» **Short problem**
In the records, from the line containing "Go to next preset with right chevron" through the end, change "chevron" to "arrow" and leave everything else as it is. Give back only those lines, without the pictures.
######
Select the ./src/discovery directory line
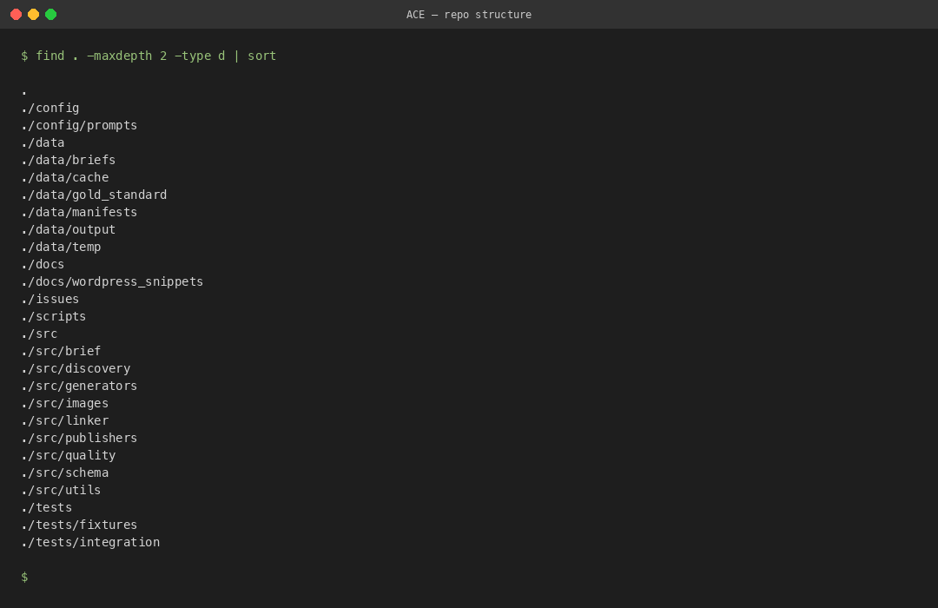The width and height of the screenshot is (938, 608). [x=75, y=368]
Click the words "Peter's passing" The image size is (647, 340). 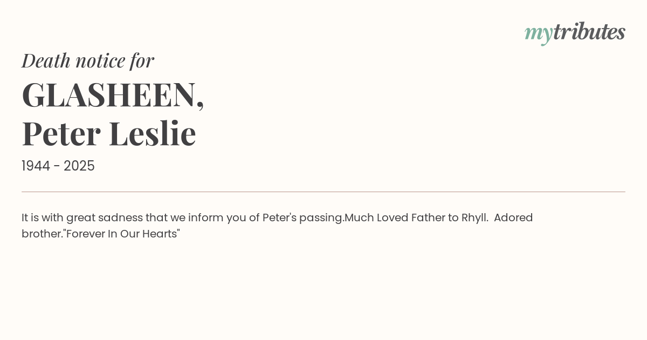pyautogui.click(x=303, y=218)
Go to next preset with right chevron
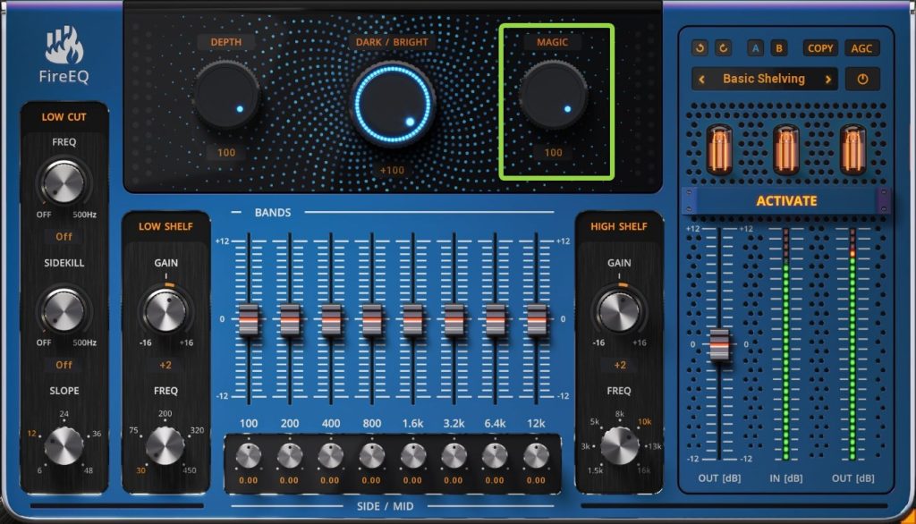The width and height of the screenshot is (916, 524). (828, 79)
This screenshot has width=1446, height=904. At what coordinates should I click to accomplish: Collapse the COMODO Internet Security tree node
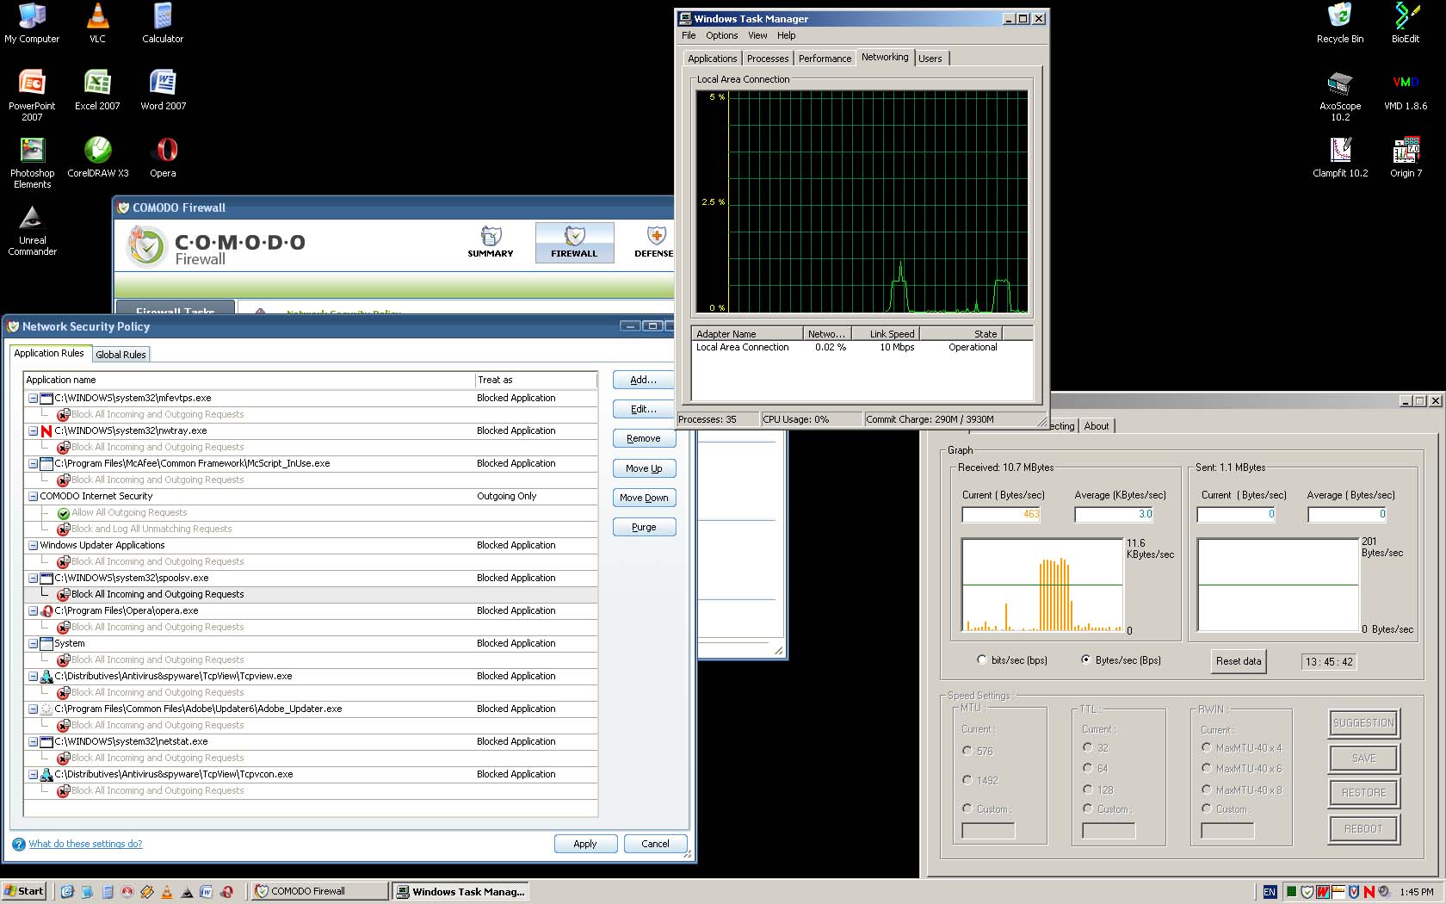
######
» **Solved problem**
Go to next preset with right arrow
The width and height of the screenshot is (916, 524). (828, 79)
This screenshot has width=1446, height=904. At what coordinates should I click to accomplish: Collapse the COMODO Internet Security tree node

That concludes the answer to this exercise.